You will find a brief overview of the Westboro Baptist Church, its history, activities and religious claims. In addition, you can read about topics that played an important part in Carlisle's experience – community legal issues, importance of proper response, and community trends, which are likely to be very similar to other communities targeted by the WBC. Most importantly, on this website you will find the stories of and specific roles played by many different sectors of the Carlisle community--schools, colleges, religious organizations, media, and police. Based on Carlisle’s experience, you will find guidelines for response by each of those sectors. This website will also discuss the effort to create a "community" response.
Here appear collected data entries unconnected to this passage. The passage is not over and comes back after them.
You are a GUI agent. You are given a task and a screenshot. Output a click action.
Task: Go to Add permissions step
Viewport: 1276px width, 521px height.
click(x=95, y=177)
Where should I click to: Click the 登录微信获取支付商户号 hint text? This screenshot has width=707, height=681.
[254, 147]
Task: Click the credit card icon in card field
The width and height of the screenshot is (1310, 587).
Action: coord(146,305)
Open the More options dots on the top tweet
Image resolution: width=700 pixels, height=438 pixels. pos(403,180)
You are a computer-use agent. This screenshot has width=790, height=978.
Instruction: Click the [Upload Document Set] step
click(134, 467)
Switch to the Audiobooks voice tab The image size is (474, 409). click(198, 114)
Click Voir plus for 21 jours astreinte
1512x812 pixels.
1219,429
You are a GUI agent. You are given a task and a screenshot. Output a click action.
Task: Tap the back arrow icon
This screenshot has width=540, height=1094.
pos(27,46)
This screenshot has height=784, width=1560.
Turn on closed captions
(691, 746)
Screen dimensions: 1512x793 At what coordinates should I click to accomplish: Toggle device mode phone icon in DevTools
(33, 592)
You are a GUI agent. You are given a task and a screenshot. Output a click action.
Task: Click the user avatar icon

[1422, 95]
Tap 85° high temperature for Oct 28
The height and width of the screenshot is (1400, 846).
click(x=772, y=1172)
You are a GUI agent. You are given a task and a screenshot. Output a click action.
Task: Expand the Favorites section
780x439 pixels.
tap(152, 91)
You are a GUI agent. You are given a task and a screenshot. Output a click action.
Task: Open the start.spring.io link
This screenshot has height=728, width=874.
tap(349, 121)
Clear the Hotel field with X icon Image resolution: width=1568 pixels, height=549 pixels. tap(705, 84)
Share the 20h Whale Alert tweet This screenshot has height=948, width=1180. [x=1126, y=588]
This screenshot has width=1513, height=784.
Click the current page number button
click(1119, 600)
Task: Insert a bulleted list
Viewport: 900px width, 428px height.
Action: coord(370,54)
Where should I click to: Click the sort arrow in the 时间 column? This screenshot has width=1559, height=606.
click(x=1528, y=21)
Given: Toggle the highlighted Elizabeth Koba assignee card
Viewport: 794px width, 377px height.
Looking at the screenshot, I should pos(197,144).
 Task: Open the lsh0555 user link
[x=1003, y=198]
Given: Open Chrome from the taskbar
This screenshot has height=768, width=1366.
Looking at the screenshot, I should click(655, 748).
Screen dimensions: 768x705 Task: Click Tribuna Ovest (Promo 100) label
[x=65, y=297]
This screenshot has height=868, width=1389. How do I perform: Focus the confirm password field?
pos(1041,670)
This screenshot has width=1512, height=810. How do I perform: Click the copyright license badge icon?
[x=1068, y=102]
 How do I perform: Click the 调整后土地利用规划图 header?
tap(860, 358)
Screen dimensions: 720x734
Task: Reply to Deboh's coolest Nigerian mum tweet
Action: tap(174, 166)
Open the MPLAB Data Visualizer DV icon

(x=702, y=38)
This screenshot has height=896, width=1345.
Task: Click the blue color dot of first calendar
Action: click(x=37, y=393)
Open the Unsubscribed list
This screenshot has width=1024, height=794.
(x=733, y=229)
On October 26, 2004 the Westboro Baptist Church sent faxes to the Carlisle Area School District, Carlisle Police and the local newspaper, announcing that they were going to picket local high schools and churches on November 15. The community mobilized immediately to deal with the situation. At that time, fourteen Dickinson College students were taking a seminar on Faith and Conflict taught by Professor Shalom Staub. The situation presented an opportunity for the class to apply the theory from the seminar to a real life situation in the community. Thus, the project was developed in a way that allowed groups of students to focus on a specific segment of the community and its role in the response. All students presented their findings to the class and submitted term papers detailing their research and analysis. The information on this website draws on this student research, , with the benefit of additional research conducted by Anya Malkova, a student at Dickinson College who received a Dana Student Research Assistantship for Spring 2005 to work with Professor Staub to prepare this web site.
The WBC rescheduled their picketing in Carlisle for December 5, and then cancelled it until further notice. Even though this hate group did not come to Carlisle, the community organizing and the lessons learned from that experience present a rich resource to other communities which are threatened by the WBC.